LZGraphs expects valid amino acid (standard 20 residues) or nucleotide (A, C, G, T) strings. Filter out entries with missing data or non-standard characters like * or X:

import re

# Standard 20 amino acids
valid_aa = re.compile(r'^[ACDEFGHIKLMNPQRSTVWY]+$')

# Keep only valid sequences
clean_seqs = [s for s in sequences if valid_aa.match(s)]

Length Filtering

Extremely short or long sequences are often artifacts of sequencing or pipeline errors:

# Keep typical CDR3 lengths (8 to 25 residues)
filtered = [s for s in sequences if 8 <= len(s) <= 25]

Saturation Analysis

How do you know if you have enough data to build a representative graph? Use the saturation_curve function to see how the number of nodes and edges grows as you add more sequences.
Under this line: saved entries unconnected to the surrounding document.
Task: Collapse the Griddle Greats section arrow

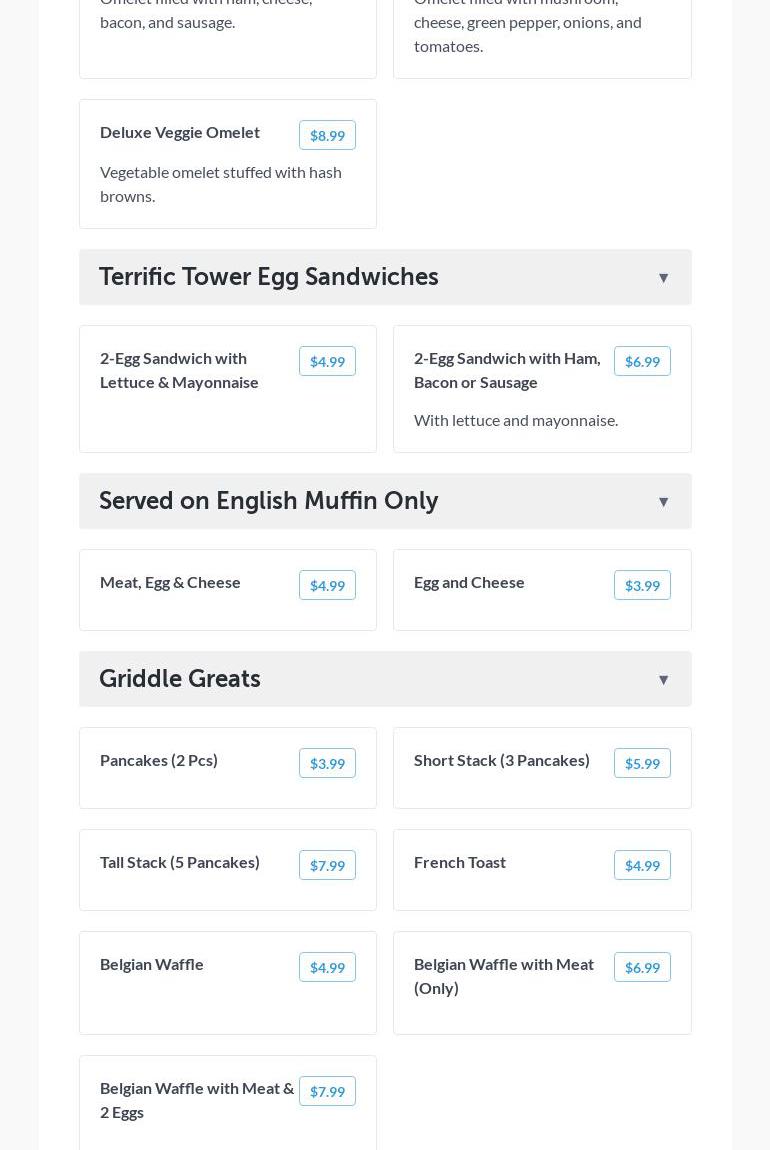Action: pyautogui.click(x=663, y=680)
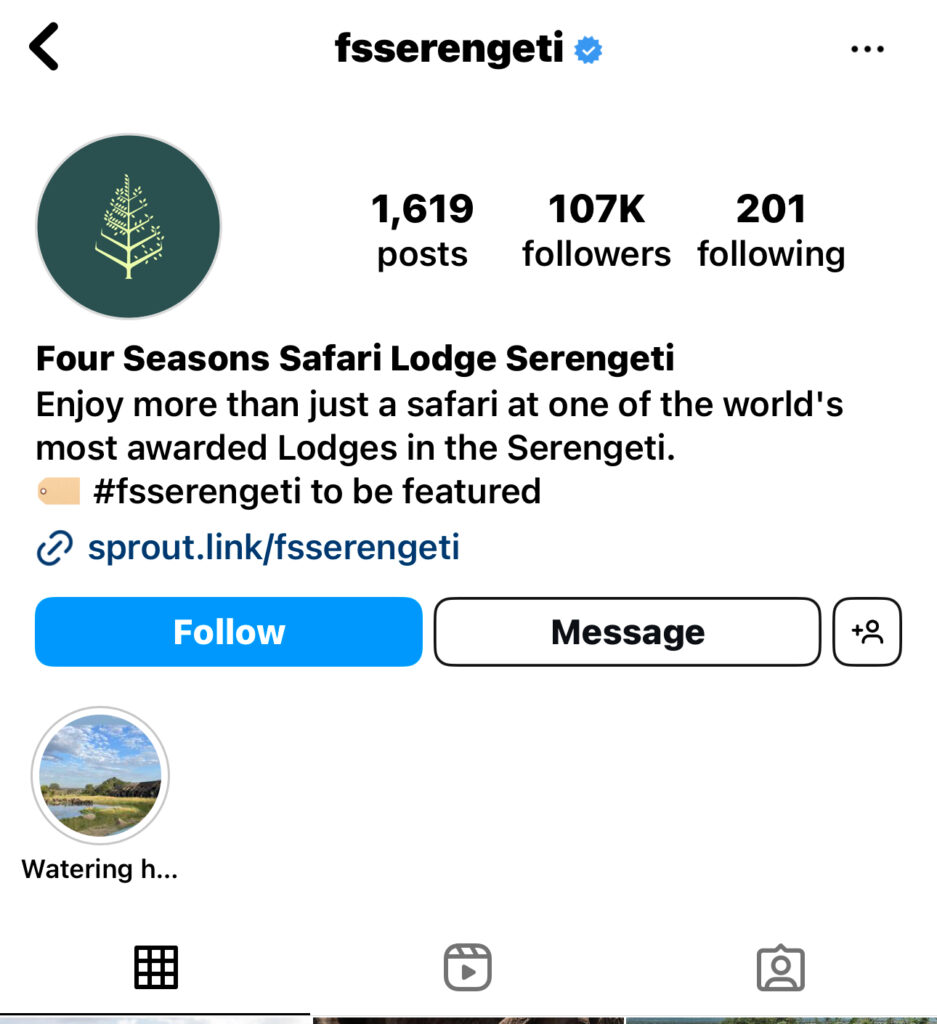Tap the Four Seasons Safari Lodge Serengeti name
Screen dimensions: 937x1024
[355, 358]
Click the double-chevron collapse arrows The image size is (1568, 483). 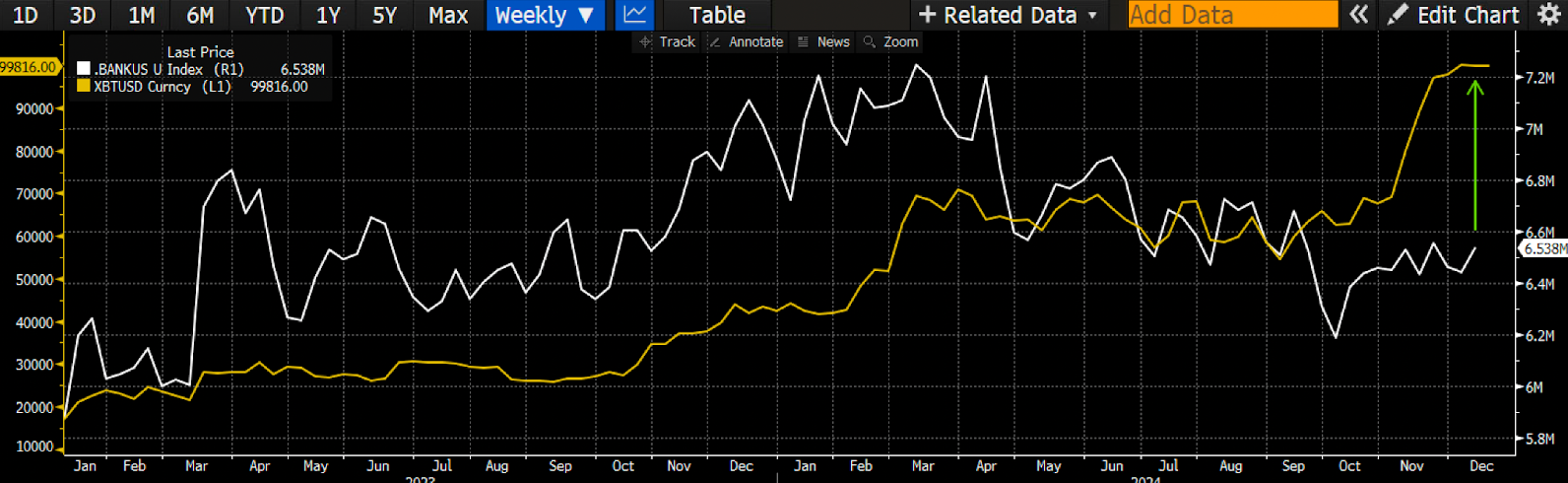(1359, 15)
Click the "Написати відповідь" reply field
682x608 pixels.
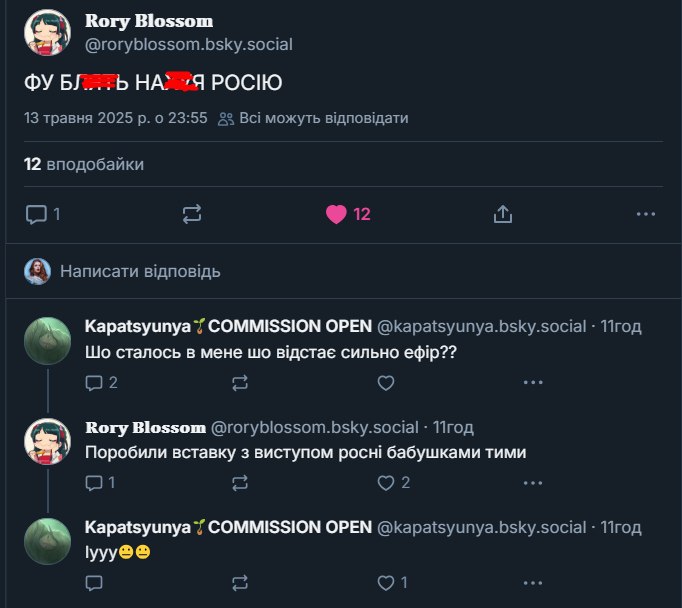[x=140, y=271]
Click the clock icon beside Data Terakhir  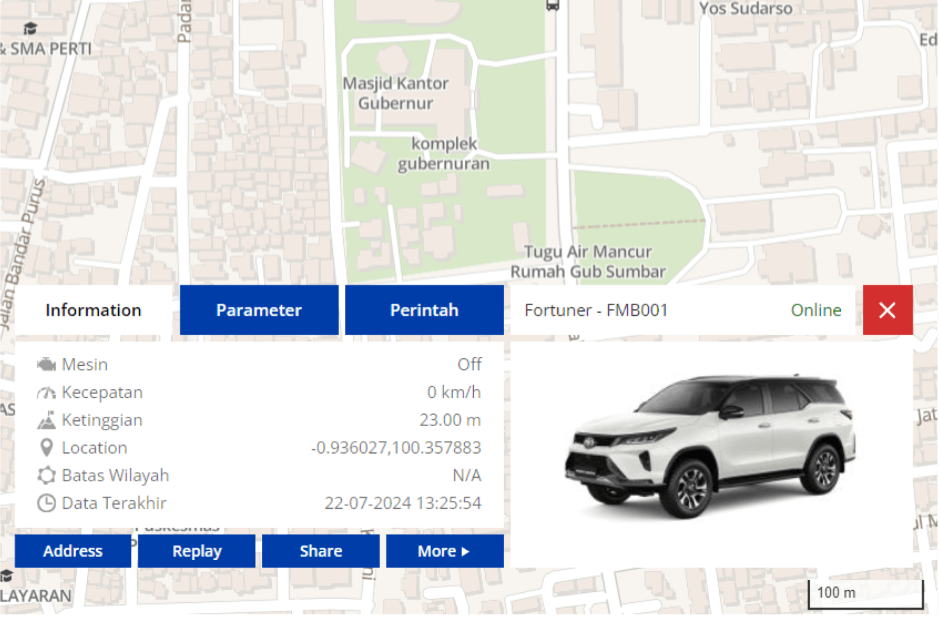pos(46,503)
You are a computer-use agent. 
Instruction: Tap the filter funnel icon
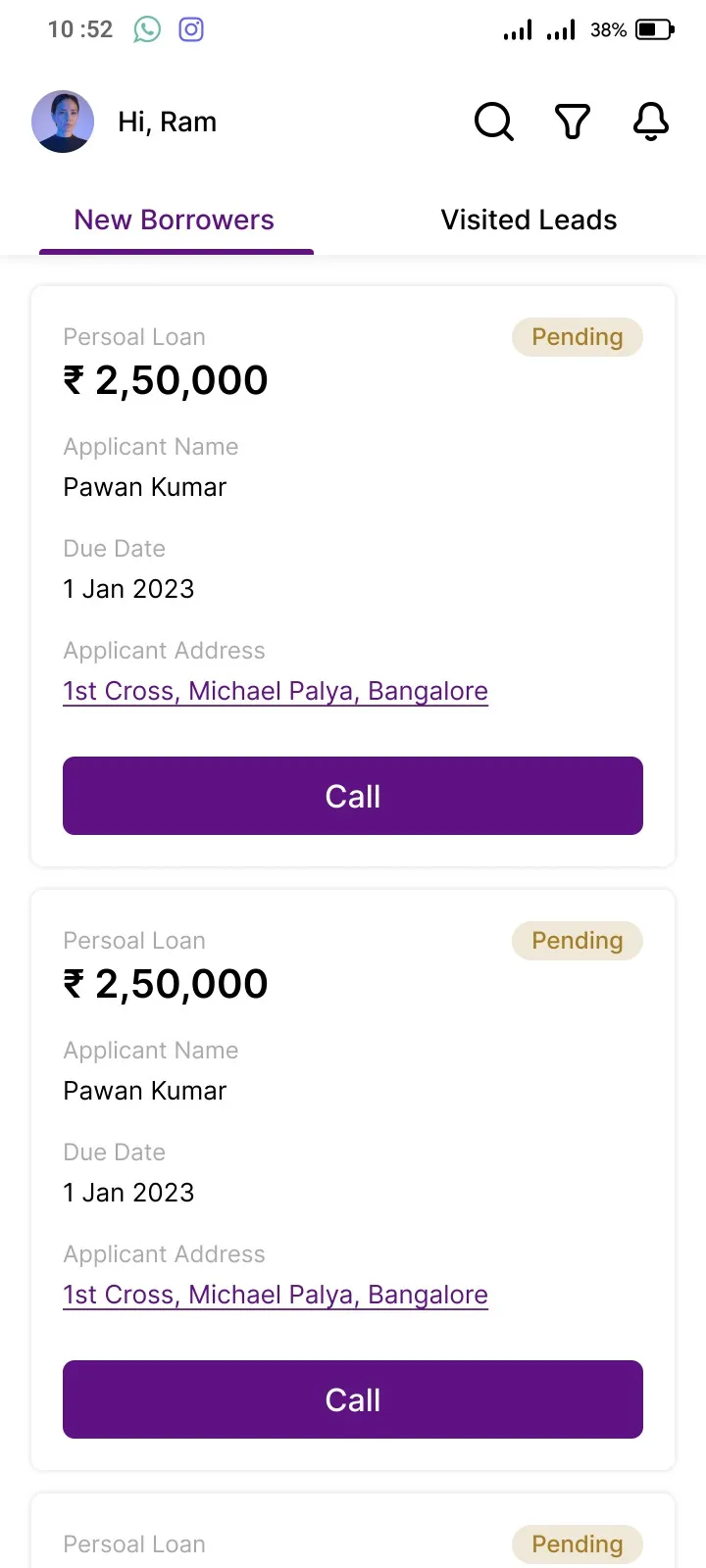coord(573,122)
from LZGraphs import saturation_curve

# Compute saturation stats
# Returns a list of dicts: [{'n_sequences': 100, 'n_nodes': 450, 'n_edges': 600}, ...]
stats = saturation_curve(sequences, variant='aap', log_every=500)

for s in stats[:5]:
    print(f"Seqs: {s['n_sequences']:>6} | Nodes: {s['n_nodes']:>6}")

If the curve of n_nodes starts to flatten, it means you have enough data to capture the structural diversity of that repertoire.